第3章 公式なんていらねぇ!
及川の教え方は普段のおちゃらけた言動からは想像もつかないほどに分かりやすく、花菜は感銘を受けていた。
「徹先輩…本当に頭良かったんですね」
「それって、今まで俺はバカだと思われてたってこと?」
「実は少しだけそう思っていました」
「ひどいッ!」
それはともかく、及川のお陰でかなり勉強が捗った。
そろそろ帰宅の時間だろうか。
ありがとうございました、ともう一度しっかりお礼を言って花菜は勉強道具を鞄に仕舞った。
「もう帰るの?」
「これからバイト先に挨拶に行こうと思っていて」
「え、花菜バイト始めるの!?」
「そうなんです。
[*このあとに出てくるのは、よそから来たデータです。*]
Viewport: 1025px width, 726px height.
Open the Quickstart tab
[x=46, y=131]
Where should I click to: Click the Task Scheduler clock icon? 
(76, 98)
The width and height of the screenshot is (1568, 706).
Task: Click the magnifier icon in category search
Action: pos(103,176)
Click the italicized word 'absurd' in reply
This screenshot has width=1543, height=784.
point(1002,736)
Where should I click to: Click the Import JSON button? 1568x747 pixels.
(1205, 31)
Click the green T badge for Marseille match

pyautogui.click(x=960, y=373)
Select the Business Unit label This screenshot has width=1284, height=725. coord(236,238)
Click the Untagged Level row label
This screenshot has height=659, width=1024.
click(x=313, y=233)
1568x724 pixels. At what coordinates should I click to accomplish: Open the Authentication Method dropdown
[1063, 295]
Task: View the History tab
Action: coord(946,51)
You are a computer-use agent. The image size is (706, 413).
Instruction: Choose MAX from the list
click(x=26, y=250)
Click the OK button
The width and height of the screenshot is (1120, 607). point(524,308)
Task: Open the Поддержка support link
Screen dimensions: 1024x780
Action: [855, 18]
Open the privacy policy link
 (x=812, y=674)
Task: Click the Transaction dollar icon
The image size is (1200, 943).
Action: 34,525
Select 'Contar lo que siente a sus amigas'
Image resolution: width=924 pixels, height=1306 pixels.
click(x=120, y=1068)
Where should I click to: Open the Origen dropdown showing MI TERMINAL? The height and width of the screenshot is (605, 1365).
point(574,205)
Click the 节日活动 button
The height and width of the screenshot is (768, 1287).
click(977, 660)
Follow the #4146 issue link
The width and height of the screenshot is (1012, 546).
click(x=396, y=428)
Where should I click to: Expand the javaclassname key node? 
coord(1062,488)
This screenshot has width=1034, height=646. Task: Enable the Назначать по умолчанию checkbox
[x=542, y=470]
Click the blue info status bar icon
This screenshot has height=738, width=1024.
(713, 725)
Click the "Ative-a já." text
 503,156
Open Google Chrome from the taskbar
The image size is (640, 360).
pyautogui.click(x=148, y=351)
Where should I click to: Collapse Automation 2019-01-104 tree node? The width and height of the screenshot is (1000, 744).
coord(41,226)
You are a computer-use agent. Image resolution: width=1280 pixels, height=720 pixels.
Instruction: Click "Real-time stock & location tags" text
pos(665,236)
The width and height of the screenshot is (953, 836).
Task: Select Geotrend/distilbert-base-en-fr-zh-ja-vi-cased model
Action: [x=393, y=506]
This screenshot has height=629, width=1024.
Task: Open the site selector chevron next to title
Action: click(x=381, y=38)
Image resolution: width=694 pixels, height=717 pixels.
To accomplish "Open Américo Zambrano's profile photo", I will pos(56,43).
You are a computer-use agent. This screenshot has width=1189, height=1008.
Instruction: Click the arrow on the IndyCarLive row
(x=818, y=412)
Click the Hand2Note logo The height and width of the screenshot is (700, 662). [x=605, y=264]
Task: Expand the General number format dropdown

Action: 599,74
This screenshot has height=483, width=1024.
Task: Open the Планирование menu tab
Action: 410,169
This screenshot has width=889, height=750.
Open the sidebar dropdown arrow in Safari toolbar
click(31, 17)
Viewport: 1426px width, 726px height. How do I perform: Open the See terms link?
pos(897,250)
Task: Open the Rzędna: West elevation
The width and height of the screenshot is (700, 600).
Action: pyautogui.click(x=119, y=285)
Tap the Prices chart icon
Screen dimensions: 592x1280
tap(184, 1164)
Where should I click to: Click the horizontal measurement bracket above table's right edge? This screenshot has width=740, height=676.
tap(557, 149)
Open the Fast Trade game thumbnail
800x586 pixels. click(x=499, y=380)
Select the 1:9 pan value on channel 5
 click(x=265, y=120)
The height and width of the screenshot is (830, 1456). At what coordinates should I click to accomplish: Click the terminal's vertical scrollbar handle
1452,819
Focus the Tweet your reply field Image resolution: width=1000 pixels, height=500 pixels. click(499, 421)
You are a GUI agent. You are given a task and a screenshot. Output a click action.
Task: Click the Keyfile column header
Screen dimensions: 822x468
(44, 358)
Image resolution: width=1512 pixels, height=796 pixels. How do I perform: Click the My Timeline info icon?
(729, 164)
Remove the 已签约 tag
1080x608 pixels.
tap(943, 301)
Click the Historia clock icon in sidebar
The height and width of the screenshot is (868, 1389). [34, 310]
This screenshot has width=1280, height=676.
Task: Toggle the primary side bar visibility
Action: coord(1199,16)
夏休み前から少しずつ。青城の近くのカフェだから、徹先輩たちも知ってる場所かも」
サッとスマホを操作して花菜はバイト先のカフェを提示した。
家から近くて希望が通りやすい場所を探した結果、ここのカフェに行き着いたのだった。
「ほんとだ。青城のすぐ近くじゃんか」
「若い子も多くて高校生でも働きやすいみたいなんです」
少し考えたあと、及川は思い付いたように立ち上がった。
「それじゃ、これからバイトがある日は帰りにちゃんと俺に連絡すること!」
「え?」
「夜道を女の子ひとりで帰らせるわけにはいかないしね。うちからも近いし俺が迎えにいくよ」
「そんな、悪いですよ。それに徹先輩は受験生じゃないですか!ただでさえ忙しい時期なのに」
余計な迷惑をかけるわけにはいかない。
渋る花菜の荷物をひょい、と取り上げると、及川は勝ち誇ったような笑みを浮かべた。
「細かいことは気にしな~い。それに俺がいてくれた方がおじさんも安心するでしょ?」
「そ…それはたしかに」
花菜の父親は及川のことを随分と気に入っており、かなりの信頼を置いている。
そして彼らははどうも馬があうようで、花菜の知らないところで勝手に「うちの娘を頼む」などと謎の協定を結んでいるほどだ。